(Stored data entries)
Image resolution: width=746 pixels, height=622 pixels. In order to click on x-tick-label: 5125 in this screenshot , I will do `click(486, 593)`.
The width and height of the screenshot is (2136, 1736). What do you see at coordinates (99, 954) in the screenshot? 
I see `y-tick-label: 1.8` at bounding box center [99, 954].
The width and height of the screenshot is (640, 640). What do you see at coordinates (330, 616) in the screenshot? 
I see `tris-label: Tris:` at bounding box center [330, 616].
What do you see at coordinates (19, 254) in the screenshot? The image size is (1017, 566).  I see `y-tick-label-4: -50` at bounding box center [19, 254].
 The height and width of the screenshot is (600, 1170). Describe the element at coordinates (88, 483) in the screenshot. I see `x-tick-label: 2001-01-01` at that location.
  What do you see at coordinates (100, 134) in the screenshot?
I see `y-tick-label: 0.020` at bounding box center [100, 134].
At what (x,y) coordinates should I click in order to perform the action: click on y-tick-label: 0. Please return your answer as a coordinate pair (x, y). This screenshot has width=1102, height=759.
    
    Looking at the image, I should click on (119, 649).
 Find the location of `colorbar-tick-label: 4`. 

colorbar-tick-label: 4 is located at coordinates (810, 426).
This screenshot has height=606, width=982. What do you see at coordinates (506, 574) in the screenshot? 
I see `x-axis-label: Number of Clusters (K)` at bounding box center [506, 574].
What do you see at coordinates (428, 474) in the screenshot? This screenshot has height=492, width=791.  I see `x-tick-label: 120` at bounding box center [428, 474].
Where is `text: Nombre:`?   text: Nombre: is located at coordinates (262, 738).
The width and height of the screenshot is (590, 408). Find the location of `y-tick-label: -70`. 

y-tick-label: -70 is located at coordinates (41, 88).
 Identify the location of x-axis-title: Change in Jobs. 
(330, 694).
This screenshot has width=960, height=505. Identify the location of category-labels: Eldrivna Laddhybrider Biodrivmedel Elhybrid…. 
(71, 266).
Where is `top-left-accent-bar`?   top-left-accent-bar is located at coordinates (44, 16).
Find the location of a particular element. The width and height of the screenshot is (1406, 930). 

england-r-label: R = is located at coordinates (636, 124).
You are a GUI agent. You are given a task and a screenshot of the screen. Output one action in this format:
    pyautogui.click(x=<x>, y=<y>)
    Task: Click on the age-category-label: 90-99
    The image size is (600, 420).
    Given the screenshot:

■ Task objective: Return verbatim the lines of the listing running from the line that contains "This screenshot has width=960, height=505." through the end of the listing, inclusive.

■ Response to this task:
This screenshot has width=960, height=505. Identify the location of category-labels: Eldrivna Laddhybrider Biodrivmedel Elhybrid…. 
(71, 266).
Where is `top-left-accent-bar`?   top-left-accent-bar is located at coordinates (44, 16).
Find the location of a particular element. The width and height of the screenshot is (1406, 930). 

england-r-label: R = is located at coordinates (636, 124).
You are a GUI agent. You are given a task and a screenshot of the screen. Output one action in this format:
    pyautogui.click(x=<x>, y=<y>)
    Task: Click on the age-category-label: 90-99
    The image size is (600, 420).
    Given the screenshot:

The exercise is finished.